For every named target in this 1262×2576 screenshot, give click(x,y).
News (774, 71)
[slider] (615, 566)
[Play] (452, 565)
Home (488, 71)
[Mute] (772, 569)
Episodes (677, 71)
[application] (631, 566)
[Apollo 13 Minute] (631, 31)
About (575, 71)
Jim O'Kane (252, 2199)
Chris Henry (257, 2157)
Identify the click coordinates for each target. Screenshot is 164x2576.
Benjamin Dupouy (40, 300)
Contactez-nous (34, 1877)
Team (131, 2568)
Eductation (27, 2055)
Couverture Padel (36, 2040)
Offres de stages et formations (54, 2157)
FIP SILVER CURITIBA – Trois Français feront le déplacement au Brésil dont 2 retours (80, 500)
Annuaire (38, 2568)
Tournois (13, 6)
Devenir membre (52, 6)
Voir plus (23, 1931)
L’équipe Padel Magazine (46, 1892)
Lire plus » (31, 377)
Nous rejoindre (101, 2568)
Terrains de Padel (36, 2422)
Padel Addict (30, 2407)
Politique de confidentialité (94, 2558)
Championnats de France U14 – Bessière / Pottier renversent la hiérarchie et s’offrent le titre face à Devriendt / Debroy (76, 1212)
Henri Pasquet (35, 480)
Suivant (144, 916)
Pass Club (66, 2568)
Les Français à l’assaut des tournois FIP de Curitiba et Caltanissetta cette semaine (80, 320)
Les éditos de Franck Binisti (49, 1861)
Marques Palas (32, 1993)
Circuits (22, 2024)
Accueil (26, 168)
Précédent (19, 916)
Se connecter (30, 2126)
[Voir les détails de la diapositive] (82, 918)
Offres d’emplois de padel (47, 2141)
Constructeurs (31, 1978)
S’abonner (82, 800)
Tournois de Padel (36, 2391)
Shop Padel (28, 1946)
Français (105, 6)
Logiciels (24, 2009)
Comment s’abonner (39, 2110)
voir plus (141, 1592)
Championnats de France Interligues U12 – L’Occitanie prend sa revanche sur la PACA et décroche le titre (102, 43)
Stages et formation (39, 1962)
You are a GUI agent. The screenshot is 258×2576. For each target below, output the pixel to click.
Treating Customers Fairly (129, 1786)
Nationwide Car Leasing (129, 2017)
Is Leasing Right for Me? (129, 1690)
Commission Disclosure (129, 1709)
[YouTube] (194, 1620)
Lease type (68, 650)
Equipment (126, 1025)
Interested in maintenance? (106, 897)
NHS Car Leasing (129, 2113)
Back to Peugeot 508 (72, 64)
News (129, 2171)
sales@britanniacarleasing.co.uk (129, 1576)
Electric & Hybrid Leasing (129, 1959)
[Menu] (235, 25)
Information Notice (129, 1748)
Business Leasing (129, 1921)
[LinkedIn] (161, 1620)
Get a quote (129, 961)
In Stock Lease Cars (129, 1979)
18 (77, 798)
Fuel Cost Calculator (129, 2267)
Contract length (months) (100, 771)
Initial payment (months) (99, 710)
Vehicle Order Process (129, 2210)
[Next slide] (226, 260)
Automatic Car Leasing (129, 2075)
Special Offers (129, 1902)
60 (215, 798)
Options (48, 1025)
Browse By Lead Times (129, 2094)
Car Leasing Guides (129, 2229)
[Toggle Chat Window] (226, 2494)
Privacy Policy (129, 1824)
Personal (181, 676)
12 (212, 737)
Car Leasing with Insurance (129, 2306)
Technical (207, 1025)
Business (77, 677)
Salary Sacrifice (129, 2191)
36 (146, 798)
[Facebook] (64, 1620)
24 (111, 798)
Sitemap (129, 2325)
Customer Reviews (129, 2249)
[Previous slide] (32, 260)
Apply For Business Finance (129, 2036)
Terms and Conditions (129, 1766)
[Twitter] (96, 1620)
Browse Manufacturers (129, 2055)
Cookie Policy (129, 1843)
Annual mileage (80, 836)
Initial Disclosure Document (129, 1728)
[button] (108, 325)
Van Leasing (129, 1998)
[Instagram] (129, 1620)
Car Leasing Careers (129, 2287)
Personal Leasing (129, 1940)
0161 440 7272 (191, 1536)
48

= What you will do =
Would you please return all of the data exactly?

= Answer to the problem =
For every named target in this 1262×2576 screenshot, give click(x,y).
News (774, 71)
[slider] (615, 566)
[Play] (452, 565)
Home (488, 71)
[Mute] (772, 569)
Episodes (677, 71)
[application] (631, 566)
[Apollo 13 Minute] (631, 31)
About (575, 71)
Jim O'Kane (252, 2199)
Chris Henry (257, 2157)
Identify the click coordinates for each target. Screenshot is 164x2576.
Benjamin Dupouy (40, 300)
Contactez-nous (34, 1877)
Team (131, 2568)
Eductation (27, 2055)
Couverture Padel (36, 2040)
Offres de stages et formations (54, 2157)
FIP SILVER CURITIBA – Trois Français feront le déplacement au Brésil dont 2 retours (80, 500)
Annuaire (38, 2568)
Tournois (13, 6)
Devenir membre (52, 6)
Voir plus (23, 1931)
L’équipe Padel Magazine (46, 1892)
Lire plus » (31, 377)
Nous rejoindre (101, 2568)
Terrains de Padel (36, 2422)
Padel Addict (30, 2407)
Politique de confidentialité (94, 2558)
Championnats de France U14 – Bessière / Pottier renversent la hiérarchie et s’offrent le titre face à Devriendt / Debroy (76, 1212)
Henri Pasquet (35, 480)
Suivant (144, 916)
Pass Club (66, 2568)
Les Français à l’assaut des tournois FIP de Curitiba et Caltanissetta cette semaine (80, 320)
Les éditos de Franck Binisti (49, 1861)
Marques Palas (32, 1993)
Circuits (22, 2024)
Accueil (26, 168)
Précédent (19, 916)
Se connecter (30, 2126)
[Voir les détails de la diapositive] (82, 918)
Offres d’emplois de padel (47, 2141)
Constructeurs (31, 1978)
S’abonner (82, 800)
Tournois de Padel (36, 2391)
Shop Padel (28, 1946)
Français (105, 6)
Logiciels (24, 2009)
Comment s’abonner (39, 2110)
voir plus (141, 1592)
Championnats de France Interligues U12 – L’Occitanie prend sa revanche sur la PACA et décroche le titre (102, 43)
Stages et formation (39, 1962)
You are a GUI agent. The screenshot is 258×2576. For each target below, output the pixel to click.
Treating Customers Fairly (129, 1786)
Nationwide Car Leasing (129, 2017)
Is Leasing Right for Me? (129, 1690)
Commission Disclosure (129, 1709)
[YouTube] (194, 1620)
Lease type (68, 650)
Equipment (126, 1025)
Interested in maintenance? (106, 897)
NHS Car Leasing (129, 2113)
Back to Peugeot 508 (72, 64)
News (129, 2171)
sales@britanniacarleasing.co.uk (129, 1576)
Electric & Hybrid Leasing (129, 1959)
[Menu] (235, 25)
Information Notice (129, 1748)
Business Leasing (129, 1921)
[LinkedIn] (161, 1620)
Get a quote (129, 961)
In Stock Lease Cars (129, 1979)
18 (77, 798)
Fuel Cost Calculator (129, 2267)
Contract length (months) (100, 771)
Initial payment (months) (99, 710)
Vehicle Order Process (129, 2210)
[Next slide] (226, 260)
Automatic Car Leasing (129, 2075)
Special Offers (129, 1902)
60 (215, 798)
Options (48, 1025)
Browse By Lead Times (129, 2094)
Car Leasing Guides (129, 2229)
[Toggle Chat Window] (226, 2494)
Privacy Policy (129, 1824)
Personal (181, 676)
12 (212, 737)
Car Leasing with Insurance (129, 2306)
Technical (207, 1025)
Business (77, 677)
Salary Sacrifice (129, 2191)
36 (146, 798)
[Facebook] (64, 1620)
24 (111, 798)
Sitemap (129, 2325)
Customer Reviews (129, 2249)
[Previous slide] (32, 260)
Apply For Business Finance (129, 2036)
Terms and Conditions (129, 1766)
[Twitter] (96, 1620)
Browse Manufacturers (129, 2055)
Cookie Policy (129, 1843)
Annual mileage (80, 836)
Initial Disclosure Document (129, 1728)
[button] (108, 325)
Van Leasing (129, 1998)
[Instagram] (129, 1620)
Car Leasing Careers (129, 2287)
Personal Leasing (129, 1940)
0161 440 7272 (191, 1536)
48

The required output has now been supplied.